Something Fishy Going On by Adele Evershed, Short Story Finalist, LISP 2nd Quarter 2020
She quickly wraps herself in a large towel as she gets out of the bath, she doesn’t want to accidentally catch sight of her body in the mirror. Sighing as she reaches for her ”La Mer” body cream, it’s as expensive as caviar but it does promise “sumptuous comfort and renewal,” she slathers her décolletage. She wonders idly if the “blue algae” will produce the miracle she is hoping for. As she waits for the lotion to be absorbed, she spots a new wrinkle flowing like a rivulet towards her pale pink areole. “It’s as if The Mississippi Delta is carving itself on my chest,'' she muses as she traces a finger over the cross-hatched lines etched across her bosom.
One day, a walleye swims up from between the shadowy valley of her breasts. The size of it gives her quite a shock, but she likes its shimmering scales and so she hangs it around her neck. It works as a statement piece even if it is a bit avant-garde for everyday wear. Her acquaintances either love it or simply don’t comment. Lorna was never one to go fishing for compliments.
The following week a shoal of longear sunfish show up cavorting in a blue-veined oxbow lake just below her left nipple. She plucks two and hangs them from her doughy earlobes. They sparkle green and orange when she shakes her head as she reads all the dire side-effects on the labels of her newly prescribed medication.
She finds it ironic that with all these rivers coursing over her body other parts are dry as bone. She tries to tilt a particularly aggressive purple stream on her thigh towards her bush by raising her legs but she overshoots. It gets lost in the dingily crease beneath the undulating mountain of her stomach.
“I won’t see that again”, she thinks, “My time to move mountains is long gone”.
At first, she was bothered by the smell that enrobed her and she would spray herself with copious amounts of ‘Tresor’, the scent her husband would bring back for her when he travelled overseas. He left her five years ago, so now she buys the perfume for herself. She can’t remember who said that ‘men are nothing if not predictable’--probably every woman ever. And he was never one to swim against the tide in any regard; he now lives with his secretary. In her head she hears her son, Ben, say, “Personal assistant, Mom. We’re not in the eighties”.

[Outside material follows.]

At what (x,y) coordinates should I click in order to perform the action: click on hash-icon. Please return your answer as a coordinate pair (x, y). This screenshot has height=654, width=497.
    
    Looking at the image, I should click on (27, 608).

When she stands, grass shrimp that have left the thinning vegetation of her pubic hair to look for thicker shelter are tickling her downy thighs. She pinches them between her thumb and finger and uses them to clip back her newly dyed hair. They complement her bold choice of periwinkle blue. As she hoists her sagging tits into the cage of her underwired bra she spots a rush of paddlefish. She’s no longer surprised; she knows this type of fish prefer the faster flow of her aging. She yanks them from the backwater of her boobs and hooks them on her bracelet. It was once full of charms but now only her mourning charm is left. She tries to catch some crappies for variety, but they are swift and disappear into a sinkhole that has suddenly appeared where her belly button used to be.
Lately, she hardly notices the smell--maybe a faint fishy odor when she pees. But she has stopped leaving the house completely because when she steps outside, she is blanketed in a tide of black flies. It’s not the flies that bother her---they act like a curtain that shields her from prying eyes--but she can’t bear the noise. The buzzing gives her vertigo.
In the second month of her hermit-crab existence, she observes the callouses on her feet glittering iridescently. As she swishes them back and forth, they remind her of the book, “The Rainbow Fish”, which she used to read to Ben when he was little. Before her eyes, her feet melt together and her bunions morph into fins. Pulling herself along the floor to the full-length mirror in her bedroom, she notes the bat-wings under her arms have become gills. They flutter like her thoughts.
Panicked now, she flaps her way to the bathroom and manages to turn on the bath taps just before her arms are absorbed into her body. The mourning charm drops onto the marble floor with a hollow tinkle and the paddlefish jump into the cool waterfall gushing from the faucets. Hefting herself into the tub, sweet relief floods her. Her crêpey eyelids recede. She has a moment of mirth realizing that she can now give the whole world the ‘fish-eye’, although if she believed Ben, she’s already been guilty of doing that for years.
“Wait until Ben sees the magnificence of me”, she thinks, “I’m as large as a Volkswagen, like one of those legendary giant catfish, who skulk around the bottom of a dam”. No sooner has she had this thought than it swims away down the plughole. She summons up a newfound energy and follows it; she emerges some time later in the Mississippi. Gliding through the water, she has the glorious revelation that she doesn’t have to settle for treading water anymore.
Looking up, she notices a dark shadow of a boat and a hook dangling dangerously above her head. She flexes her sleek body and with a quick flick of her tail she heads out to open water. She realizes she no longer needs to try and attract a fisherman’s pole. The indignities of being hooked and then being thrown back again, being deemed not good enough for a trophy, are well and truly over for her now.